• EXERCISE GOAL: Respond with the count alone after checking every line in the material below for "computer".

★ ★ ★ ★ ★ ★ ★

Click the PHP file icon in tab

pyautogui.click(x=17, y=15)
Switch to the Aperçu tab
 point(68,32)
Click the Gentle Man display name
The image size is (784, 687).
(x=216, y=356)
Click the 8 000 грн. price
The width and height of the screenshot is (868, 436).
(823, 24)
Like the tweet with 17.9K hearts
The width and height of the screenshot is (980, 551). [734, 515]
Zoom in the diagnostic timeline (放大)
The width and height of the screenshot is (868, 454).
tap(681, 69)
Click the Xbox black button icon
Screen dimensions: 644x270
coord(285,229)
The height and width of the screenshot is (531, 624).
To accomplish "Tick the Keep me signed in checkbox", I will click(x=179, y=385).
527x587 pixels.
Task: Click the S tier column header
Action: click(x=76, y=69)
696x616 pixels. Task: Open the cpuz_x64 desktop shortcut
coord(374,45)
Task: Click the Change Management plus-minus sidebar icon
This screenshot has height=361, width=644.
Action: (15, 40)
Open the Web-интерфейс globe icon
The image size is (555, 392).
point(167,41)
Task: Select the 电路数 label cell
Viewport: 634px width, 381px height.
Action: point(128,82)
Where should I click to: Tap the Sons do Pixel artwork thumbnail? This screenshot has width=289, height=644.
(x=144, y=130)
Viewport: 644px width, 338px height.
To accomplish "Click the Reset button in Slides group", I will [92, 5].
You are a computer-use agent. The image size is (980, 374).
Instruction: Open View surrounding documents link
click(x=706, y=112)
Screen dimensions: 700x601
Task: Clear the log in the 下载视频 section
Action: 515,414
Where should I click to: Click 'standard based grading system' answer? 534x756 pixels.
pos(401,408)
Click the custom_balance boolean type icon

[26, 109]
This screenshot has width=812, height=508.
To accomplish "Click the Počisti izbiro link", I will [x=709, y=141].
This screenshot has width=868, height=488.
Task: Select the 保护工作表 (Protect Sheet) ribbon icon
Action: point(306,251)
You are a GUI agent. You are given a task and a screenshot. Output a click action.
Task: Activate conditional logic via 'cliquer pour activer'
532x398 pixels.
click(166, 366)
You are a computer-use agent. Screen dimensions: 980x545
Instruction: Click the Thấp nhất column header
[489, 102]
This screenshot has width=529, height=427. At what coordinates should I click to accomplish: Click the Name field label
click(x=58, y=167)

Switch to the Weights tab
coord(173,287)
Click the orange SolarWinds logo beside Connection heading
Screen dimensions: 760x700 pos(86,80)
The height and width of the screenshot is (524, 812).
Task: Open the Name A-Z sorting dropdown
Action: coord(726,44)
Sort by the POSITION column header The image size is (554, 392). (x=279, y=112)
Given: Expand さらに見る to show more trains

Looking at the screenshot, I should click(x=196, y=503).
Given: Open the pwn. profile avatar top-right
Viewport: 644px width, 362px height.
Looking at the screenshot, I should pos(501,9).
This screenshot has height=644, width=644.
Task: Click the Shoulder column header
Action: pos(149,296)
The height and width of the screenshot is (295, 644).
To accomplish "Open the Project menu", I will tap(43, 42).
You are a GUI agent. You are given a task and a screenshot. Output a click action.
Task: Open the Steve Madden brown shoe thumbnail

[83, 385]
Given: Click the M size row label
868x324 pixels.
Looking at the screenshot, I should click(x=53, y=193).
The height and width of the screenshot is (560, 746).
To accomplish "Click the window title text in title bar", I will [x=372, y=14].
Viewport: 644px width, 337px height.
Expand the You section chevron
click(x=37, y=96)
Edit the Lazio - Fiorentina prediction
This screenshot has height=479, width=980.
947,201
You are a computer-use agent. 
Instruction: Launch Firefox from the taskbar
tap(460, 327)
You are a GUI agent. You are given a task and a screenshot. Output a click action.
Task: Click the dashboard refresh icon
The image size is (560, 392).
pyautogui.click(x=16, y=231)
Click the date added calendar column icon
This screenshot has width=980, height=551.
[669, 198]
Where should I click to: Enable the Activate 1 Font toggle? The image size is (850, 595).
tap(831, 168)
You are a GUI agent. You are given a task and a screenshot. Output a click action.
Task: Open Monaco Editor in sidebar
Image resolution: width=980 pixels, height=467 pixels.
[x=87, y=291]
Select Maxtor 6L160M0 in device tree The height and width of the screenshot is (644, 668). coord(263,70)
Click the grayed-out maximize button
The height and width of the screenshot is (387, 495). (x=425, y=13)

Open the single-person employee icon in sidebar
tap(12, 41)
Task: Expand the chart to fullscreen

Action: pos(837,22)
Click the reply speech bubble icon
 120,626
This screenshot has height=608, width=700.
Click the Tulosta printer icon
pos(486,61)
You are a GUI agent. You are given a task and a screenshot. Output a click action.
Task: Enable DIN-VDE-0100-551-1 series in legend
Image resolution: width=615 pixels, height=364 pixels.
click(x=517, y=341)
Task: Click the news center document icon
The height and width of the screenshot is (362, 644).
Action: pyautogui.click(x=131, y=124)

★ ★ ★ ★ ★ ★ ★

• REPLY TO THE TASK: 3